Dikatakan, sebagai perusahaan multinasional, tak elok bagi Freeport begitu saja melakukan PHK.
Terkakhir, Presiden Jokowi mengatakan, "kalau memang sulit diajak musyawarah dan sulit kita ajak berunding, ya, nanti kita akan bersikap," kata Presiden Jokowi.
Sikap Freeport memang sejak semula tidak kooperatif, saat dimulainya renegosiasi KK pada 2011.
Istilah "renegosiasi" pun sebenarnya tidak tepat dan menempatkan posisi pemerintah lebih rendah, karena yang seharusnya dilakukan adalah "menyesuaikan" seluruh ketentuan KK dengan ketentuan-ketentuan baru yang diperintahkan UU No.4/2009.
Faktanya memang sikap keberatan Freeport mulai ditunjukkan Dubes Amerika Serikat Ted Osius mengatakan, renegosiasi kontrak akan menciptakan ketidakpastian bagi investor.
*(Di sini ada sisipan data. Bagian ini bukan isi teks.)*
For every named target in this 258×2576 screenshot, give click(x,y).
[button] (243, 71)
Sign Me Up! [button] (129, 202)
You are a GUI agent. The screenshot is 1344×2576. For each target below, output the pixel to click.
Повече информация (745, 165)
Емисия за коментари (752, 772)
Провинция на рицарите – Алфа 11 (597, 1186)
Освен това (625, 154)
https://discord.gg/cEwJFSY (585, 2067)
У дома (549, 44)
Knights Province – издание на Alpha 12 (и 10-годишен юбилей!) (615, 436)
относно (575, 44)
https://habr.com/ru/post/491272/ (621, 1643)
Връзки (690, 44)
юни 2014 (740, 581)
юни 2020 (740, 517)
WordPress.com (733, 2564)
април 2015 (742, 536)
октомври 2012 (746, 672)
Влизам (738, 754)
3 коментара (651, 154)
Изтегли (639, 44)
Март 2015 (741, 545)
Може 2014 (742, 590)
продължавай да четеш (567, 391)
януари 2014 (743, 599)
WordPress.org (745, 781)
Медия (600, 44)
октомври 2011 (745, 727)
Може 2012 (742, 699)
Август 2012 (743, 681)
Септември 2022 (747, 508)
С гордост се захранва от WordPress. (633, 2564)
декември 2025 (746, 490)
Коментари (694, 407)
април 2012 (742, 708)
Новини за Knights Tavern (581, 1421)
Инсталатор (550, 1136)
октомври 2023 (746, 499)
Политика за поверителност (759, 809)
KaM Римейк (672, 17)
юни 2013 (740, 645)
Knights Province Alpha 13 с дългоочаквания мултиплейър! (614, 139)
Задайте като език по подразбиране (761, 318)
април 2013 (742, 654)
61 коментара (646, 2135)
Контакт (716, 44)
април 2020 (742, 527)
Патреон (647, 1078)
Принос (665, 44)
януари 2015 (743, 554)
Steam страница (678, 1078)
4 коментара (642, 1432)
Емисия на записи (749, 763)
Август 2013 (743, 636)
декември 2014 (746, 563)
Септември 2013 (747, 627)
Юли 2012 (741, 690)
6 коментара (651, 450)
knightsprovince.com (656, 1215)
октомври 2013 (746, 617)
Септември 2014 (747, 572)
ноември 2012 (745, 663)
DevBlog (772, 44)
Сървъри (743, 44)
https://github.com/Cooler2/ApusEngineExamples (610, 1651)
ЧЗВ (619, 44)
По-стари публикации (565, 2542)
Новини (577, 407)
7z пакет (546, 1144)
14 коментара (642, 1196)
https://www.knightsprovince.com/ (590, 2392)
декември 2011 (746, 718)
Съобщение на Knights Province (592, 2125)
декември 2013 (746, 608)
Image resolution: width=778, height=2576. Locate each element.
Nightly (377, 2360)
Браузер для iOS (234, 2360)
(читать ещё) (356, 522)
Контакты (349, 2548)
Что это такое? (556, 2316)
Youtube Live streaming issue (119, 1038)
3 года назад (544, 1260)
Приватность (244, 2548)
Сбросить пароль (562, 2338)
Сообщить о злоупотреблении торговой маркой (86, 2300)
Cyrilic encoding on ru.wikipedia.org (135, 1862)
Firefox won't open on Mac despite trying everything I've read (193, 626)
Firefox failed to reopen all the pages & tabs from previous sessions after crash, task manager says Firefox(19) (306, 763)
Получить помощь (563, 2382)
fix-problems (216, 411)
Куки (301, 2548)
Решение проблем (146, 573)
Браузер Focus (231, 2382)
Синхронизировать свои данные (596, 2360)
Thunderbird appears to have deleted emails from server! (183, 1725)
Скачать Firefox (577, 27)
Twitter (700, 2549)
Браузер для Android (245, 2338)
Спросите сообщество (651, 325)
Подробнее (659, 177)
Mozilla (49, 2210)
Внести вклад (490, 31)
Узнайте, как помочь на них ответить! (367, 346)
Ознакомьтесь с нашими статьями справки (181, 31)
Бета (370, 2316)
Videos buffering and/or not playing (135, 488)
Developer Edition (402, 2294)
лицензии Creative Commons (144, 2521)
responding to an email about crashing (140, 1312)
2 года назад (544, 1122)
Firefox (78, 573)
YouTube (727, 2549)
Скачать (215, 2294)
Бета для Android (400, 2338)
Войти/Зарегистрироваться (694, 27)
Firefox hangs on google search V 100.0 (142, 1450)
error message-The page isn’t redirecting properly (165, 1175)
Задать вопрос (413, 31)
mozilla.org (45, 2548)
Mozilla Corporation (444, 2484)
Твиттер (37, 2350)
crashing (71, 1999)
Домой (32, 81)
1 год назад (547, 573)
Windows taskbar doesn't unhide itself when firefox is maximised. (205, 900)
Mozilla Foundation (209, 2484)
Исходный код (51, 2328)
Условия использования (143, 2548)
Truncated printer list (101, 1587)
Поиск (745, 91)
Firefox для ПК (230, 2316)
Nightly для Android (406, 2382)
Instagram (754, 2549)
"Saya rasa itu akan sulit, karena begitu Anda menandatangani kontrak dan mau mengevaluasi kontrak itu bahkan mau mengubah kontrak itu, itu yang investor sebut ketidakpastian. Itu akan memberi sinyal kurang baik bagi potensial investor," papar Ted Osius pada 22 Juni 2011.
Ternyata hingga saat ini "renegosiasi" dengan Freeport atas enam isu/aspek strategis yang diperintahkan UU Minerba memang gagal, dan masih menimbulkan kisruh seperti disebut di atas.
Keenam aspek strategis tersebut adalah luas wilayah kerja pertambangan, perpanjangan kontrak, penerimaan negara/royalti, kewajiban pengelolaan dan pemurnian (smelting) domestik, kewajiban divestasi saham, dan kewajiban penggunaan barang dan jasa dalam negeri.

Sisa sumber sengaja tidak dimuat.